Proteins and peptides are the building blocks of life and have in recent years become a very promising basis for targeting a range of diseases. Over the past thirty years, and especially the last 10 years, there has been a rapid growth in the development of therapeutic proteins, with a dramatic increase in the number of peptide or protein-based drugs on the market.
The advent of peptide-based therapeutics can be traced to the success of the initial protein biologics, with proteins and peptides now being utilized in numerous indications, including cancer, autoimmune diseases, neurological, and endocrine disorders. Currently, there are more than 200 approved therapeutic proteins and over 100 peptides on the market, accounting for approximately 10% of the pharmaceutical market at a value of $40 billion per year.
There are many reasons for the rapid growth of peptide therapeutics. Peptides serve a highly specific set of functions in the body that cannot be mimicked by simple chemical compounds. Thus, when compared with small-molecule drugs, peptides are able to exhibit increased potency and selectivity due to specific interactions with their targets. As a result, peptides have the potential for decreased off-target side effects and decreased systemic toxicity.
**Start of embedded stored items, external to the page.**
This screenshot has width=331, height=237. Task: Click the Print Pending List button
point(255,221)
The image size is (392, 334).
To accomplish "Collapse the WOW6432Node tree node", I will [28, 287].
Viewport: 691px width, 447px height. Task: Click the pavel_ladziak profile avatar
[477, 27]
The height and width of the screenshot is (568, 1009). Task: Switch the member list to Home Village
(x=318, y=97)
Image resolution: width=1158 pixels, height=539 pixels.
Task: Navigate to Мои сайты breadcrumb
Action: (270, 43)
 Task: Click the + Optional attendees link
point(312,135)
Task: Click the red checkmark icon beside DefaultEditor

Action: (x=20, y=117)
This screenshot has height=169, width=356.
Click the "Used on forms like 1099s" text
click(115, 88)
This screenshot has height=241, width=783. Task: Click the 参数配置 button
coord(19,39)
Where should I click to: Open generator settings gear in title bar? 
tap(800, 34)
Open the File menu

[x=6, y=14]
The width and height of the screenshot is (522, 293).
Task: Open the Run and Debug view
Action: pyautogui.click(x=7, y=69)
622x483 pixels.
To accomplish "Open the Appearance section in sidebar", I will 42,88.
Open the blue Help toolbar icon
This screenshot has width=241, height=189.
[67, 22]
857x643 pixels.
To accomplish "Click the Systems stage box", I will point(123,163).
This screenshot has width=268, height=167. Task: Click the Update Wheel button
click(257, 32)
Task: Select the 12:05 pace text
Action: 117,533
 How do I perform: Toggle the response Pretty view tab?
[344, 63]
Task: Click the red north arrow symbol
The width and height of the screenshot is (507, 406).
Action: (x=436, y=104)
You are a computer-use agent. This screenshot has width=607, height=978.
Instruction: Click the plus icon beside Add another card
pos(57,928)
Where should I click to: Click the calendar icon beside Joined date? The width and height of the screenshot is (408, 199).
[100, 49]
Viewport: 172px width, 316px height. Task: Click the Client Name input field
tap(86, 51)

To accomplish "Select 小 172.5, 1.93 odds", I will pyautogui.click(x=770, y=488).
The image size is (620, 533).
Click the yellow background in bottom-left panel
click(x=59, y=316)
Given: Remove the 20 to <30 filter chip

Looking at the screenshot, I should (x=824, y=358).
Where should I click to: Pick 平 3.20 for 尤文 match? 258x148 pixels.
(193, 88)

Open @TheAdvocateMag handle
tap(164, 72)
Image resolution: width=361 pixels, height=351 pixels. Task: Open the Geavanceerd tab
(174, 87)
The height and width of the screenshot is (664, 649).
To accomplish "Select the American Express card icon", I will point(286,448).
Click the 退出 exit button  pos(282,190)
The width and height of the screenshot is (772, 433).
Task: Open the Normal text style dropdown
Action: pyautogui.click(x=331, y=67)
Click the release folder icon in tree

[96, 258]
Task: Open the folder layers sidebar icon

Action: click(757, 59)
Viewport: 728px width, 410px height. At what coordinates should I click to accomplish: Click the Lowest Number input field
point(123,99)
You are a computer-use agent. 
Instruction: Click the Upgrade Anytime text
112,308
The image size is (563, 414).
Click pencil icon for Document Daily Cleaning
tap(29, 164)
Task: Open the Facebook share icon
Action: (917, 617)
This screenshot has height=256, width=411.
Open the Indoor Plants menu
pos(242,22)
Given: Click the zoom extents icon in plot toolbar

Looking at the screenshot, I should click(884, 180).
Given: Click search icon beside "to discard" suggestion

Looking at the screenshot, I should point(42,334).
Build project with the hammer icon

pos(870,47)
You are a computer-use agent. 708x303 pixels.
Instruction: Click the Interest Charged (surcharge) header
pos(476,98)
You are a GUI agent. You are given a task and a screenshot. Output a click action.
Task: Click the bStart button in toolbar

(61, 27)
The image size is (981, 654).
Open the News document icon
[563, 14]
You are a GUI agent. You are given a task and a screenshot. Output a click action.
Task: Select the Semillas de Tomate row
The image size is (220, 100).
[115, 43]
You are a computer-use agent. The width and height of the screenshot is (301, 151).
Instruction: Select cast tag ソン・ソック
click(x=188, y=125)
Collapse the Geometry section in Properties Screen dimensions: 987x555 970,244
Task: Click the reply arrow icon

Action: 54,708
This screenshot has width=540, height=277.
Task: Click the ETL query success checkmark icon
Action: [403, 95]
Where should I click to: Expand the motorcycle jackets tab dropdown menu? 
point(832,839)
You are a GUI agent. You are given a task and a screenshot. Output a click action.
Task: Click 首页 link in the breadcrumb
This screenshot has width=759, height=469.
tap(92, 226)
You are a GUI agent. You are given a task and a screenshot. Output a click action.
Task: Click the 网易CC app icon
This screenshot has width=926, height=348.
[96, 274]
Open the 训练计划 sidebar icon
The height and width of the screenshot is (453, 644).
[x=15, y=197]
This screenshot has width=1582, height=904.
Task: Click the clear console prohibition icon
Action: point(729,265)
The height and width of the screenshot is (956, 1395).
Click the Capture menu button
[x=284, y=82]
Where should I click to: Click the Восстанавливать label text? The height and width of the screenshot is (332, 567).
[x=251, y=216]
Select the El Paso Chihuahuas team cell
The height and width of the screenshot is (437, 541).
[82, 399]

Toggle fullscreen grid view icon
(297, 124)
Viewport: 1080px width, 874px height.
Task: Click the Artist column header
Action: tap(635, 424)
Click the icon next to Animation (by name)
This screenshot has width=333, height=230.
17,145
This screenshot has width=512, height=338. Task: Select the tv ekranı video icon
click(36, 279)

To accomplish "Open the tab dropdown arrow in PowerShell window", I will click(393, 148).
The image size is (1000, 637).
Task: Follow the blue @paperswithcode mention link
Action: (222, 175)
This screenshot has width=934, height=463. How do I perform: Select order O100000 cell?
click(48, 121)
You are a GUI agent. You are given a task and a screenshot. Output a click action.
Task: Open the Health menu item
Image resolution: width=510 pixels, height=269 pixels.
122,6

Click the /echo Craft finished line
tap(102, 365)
Moreover, because the body naturally produces peptides, peptide-based therapeutics are often well-tolerated and are less likely to elicit immune responses.
Though peptide therapeutics offer numerous advantages, and the growth of such drugs is strong, there remains a significant gulf between “market actual” and “market potential”. This is largely attributable to challenges with the route and method of delivery of peptide drugs.
Most peptide drugs are administered via injectable routes such as subcutaneous, intravenous, and intramuscular administration. This is due to the challenges of oral delivery of proteins and peptides. First, the digestive system recognizes these molecules as food and looks to break them down through digestion. Also, intact peptides and proteins have higher molecular weights and contain both hydrophilic and hydrophobic appendages in their structure. These properties make it difficult for peptides to be absorbed by the intestine.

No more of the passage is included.